Time to Appeal Quasi-Judicial Zoning Decisions

Ward and Smith, P.A.

Brian has been working for months on the design and construction details for his new neighborhood coffee shop.

He's hired architects and engineers to plan all the details, but during the planning stage, he realized the coffee shop would not be able to open its doors without a special use permit from the Town to allow the café to operate in a residential area. Meetings with the Town planning staff followed, and eventually a hearing in front of the Town Council to argue why the coffee shop would be a benefit to the neighborhood and why it satisfies the required conditions. Brian was convinced the Council would see how amazing his shop would be, but when the time for the vote came the Council ruled 5-4 against issuing the permit. Now Brian wants to know what options he has to appeal the Council's decision and get his shop approved. More immediately, he needs to know how soon he has to file his appeal.

Time to Appeal

There are two types of zoning decisions. Legislative decisions where the municipality makes a change to the official zoning map or changes the land-use code, and quasi-judicial decisions. A quasi-judicial decision is a ruling on a specific issue, it’s the application of a policy to a specific situation rather than a change to the policy. The Council's decision on Brian's coffee shop was a quasi-judicial decision on a specific permit. An appeal of a quasi-judicial decision must be made within thirty days of the later of when (i) a written copy of the decision is given to the applicant, property owner, and qualifying parties; or (ii) the filing of a decision in an office designated by ordinance. If the decision is mailed but a copy is not filed with the clerk to the board, the period does not begin to run. Similarly, if a formal written decision is not adopted until the minutes of the board meeting are adopted, the time period should not begin to run until a copy of those minutes are mailed to the parties.

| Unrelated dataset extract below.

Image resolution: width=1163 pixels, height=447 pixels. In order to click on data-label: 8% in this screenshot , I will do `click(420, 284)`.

The decision is not mailed to everyone who may have spoken in opposition. It is only required to go to the applicant, property owner, and to any person who has submitted a written request for a copy, prior to the date the decision becomes effective. There may also be a distinction between the mailing date and the receipt date. An earlier version of North Carolina's law governing the issue used the term "delivered," while the modern version suggests the clock begins to run when the notice is mailed. The statute gives the appellant an extra three days if the notice is sent via first class mail instead of email. It's possible that someone who did not receive a mailed copy could rely on the mailings that did occur and use that as a way to extend the thirty-day timer.

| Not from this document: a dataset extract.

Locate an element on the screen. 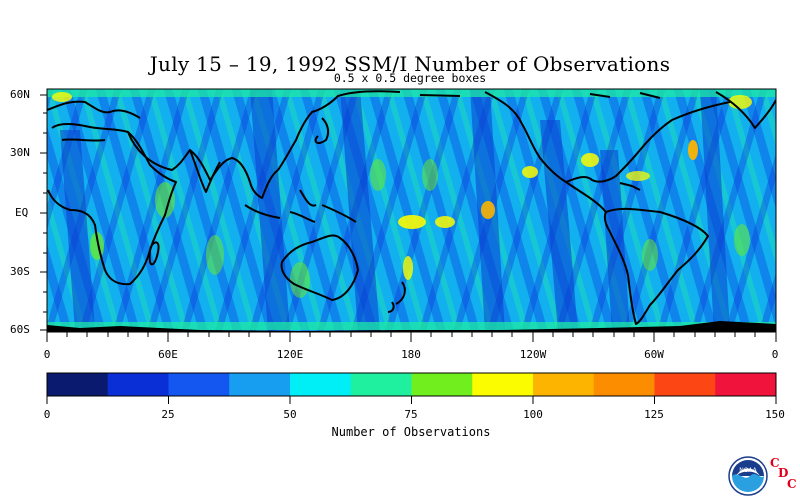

If the interested parties requested a copy of the decision, the mailing rule may start the clock, otherwise the municipal decision is "filed" when the minutes from the meeting are adopted. Filing procedures vary from place to place and are a question of fact for a court to decide, so it's important to understand the applicable rules.

As an example, if Brian never received a signed ordinance at the Town Council meeting, the clock likely starts when the ordinance (or a formal decision with the findings of fact) is mailed to the proper parties.


The first step to winning an appeal is filing it on time. By paying close attention to the procedure and hiring experienced legal counsel who understand the rules, an appellant can ensure that they do not lose their day in court before they ever get through the doors.

DISCLAIMER: Because of the generality of this update, the information provided herein may not be applicable in all situations and should not be acted upon without specific legal advice based on particular situations.